## Task to carry out:
Copy out every line of the data below with all its wording kept, but scale each click coordinate in the answers by 1.2 and round to whole numbers, rounding halves up. Leave the pictures out.

[Records from a data collection]
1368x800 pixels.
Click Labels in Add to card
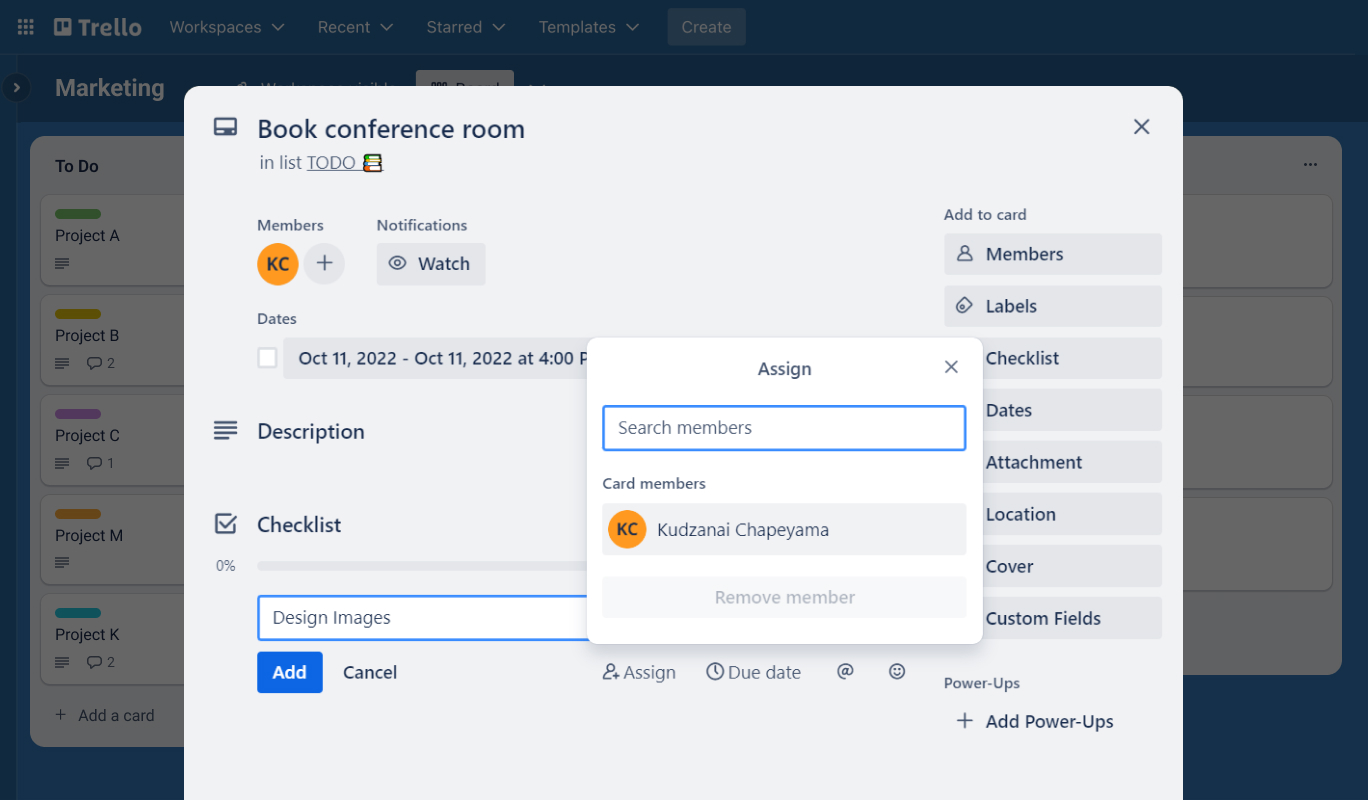click(1052, 306)
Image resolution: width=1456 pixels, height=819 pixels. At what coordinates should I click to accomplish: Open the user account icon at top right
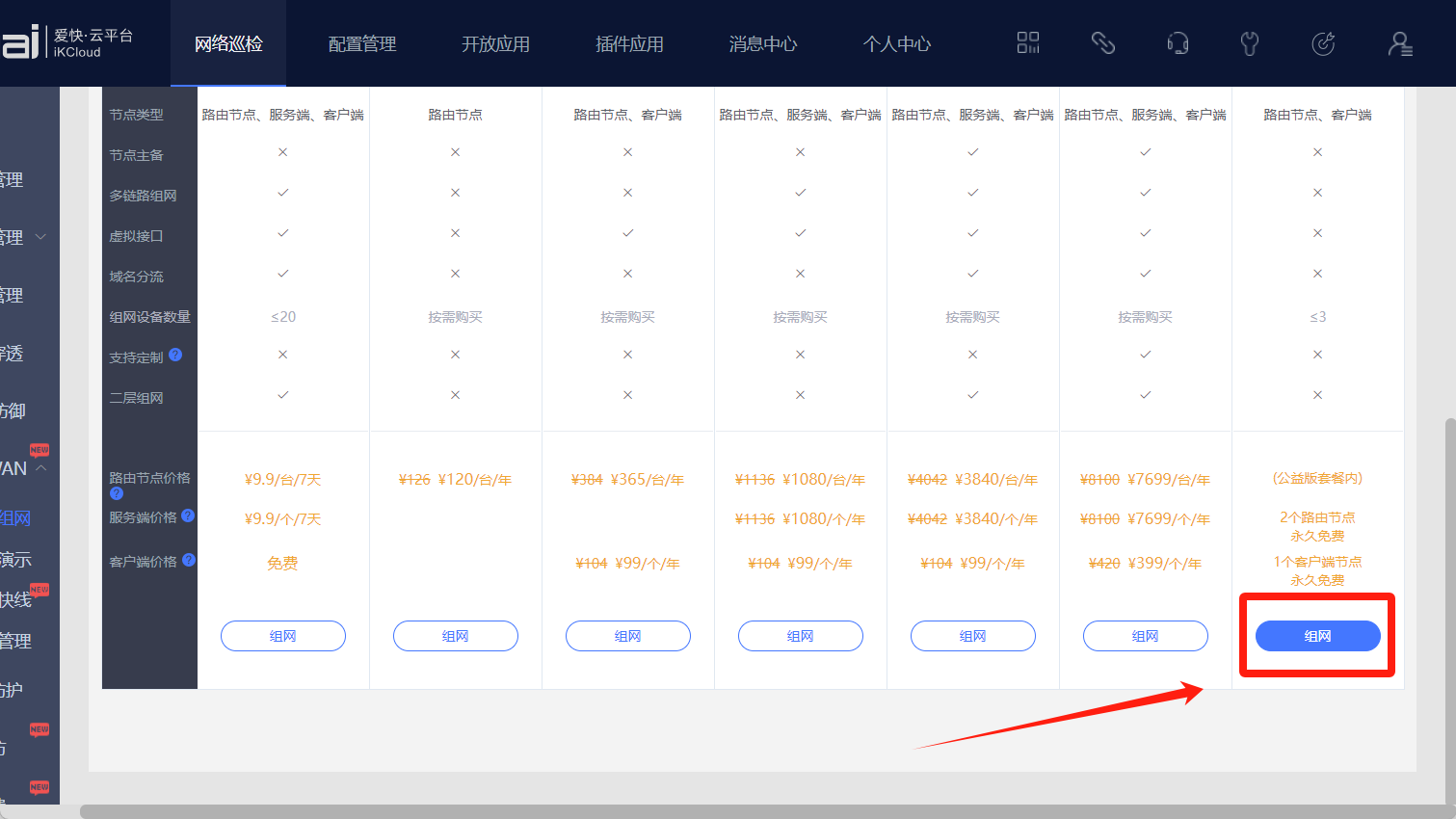pyautogui.click(x=1399, y=43)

## Expected answer:
1368x800 pixels.
Click Labels in Add to card
click(1262, 367)
Image resolution: width=1456 pixels, height=819 pixels. At what coordinates should I click to accomplish: Open the user account icon at top right
pyautogui.click(x=1679, y=52)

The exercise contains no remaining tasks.